Sorry, none of those are suitable for cultural reasons.
I think the most suitable expression would be "Express yourself" which literally means 表現出你自己


----------



## casparw

What about "Unique Fashion"   优尼克时装


----------



## northerncity

It's a clothing company, so I want to use the word "穿" to focus the slogan closely on the company's buisness. People can express their personality, dignity, status by wearing the chothes of such brands!
Could anybody suggest anyother sentences to express the similar meaning?


----------



## Razzle Storm

I'm not sure, but I think "Wear Yourself" could potentially work. At least to me, it sounds like something Nike would have as a slogan. Anyone else have other opinions?


----------



## Jerry Chan

「穿出你自己」意思無疑就是「穿出你的本色/本性」
我想英文可以說show / wear your true colors


----------



## BODYholic

northerncity said:


> the slogan is 穿出你自己 in Chinese.
> 
> 表达你的个性，品味。。。



It's difficult to have a one-for-one translation. Words like 'dress', 'wear' & 'cloth' are not pleasant sounding as a slogan.

You may consider using word like 'tailored' which meaning is two-fold. E.g. 'Tailored to your personality', 'Tailored to your style' or 'Tailored to your _whatever-that-you-think-of_'.

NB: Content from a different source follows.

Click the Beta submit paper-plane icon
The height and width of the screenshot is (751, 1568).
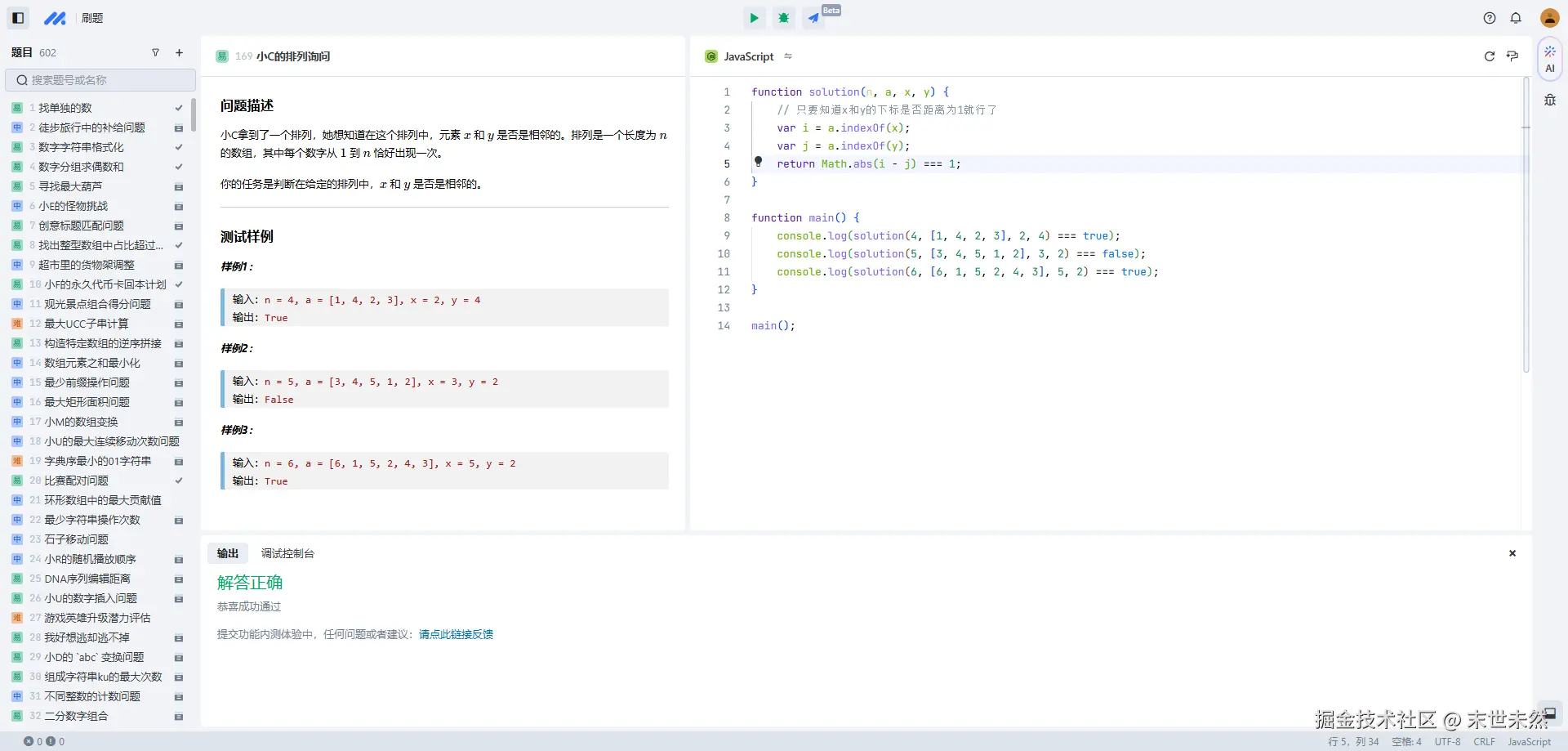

PS: When I read this subject the very first time, I have this strong impulse to say 'Wear out yourself'!   Anyway, with the suggestion of 'Piercing your own', Google Translate is not that helpful either.


----------



## viajero_canjeado

northerncity said:


> It's a clothing company, so I want to use the word "穿" to focus the slogan closely on the company's buisness.



With marketing phrases, it's more important that you coin something that sticks. When Nike began its "Just do it" campaign, they never said "Just do it in our shoes", but everyone still got the point.

"Dressing yourself" to me sounds like you're glad not to be someone unable to dress himself (due to age, disability). I don't have a bad knee-jerk reaction to words such as "wear" or "dress".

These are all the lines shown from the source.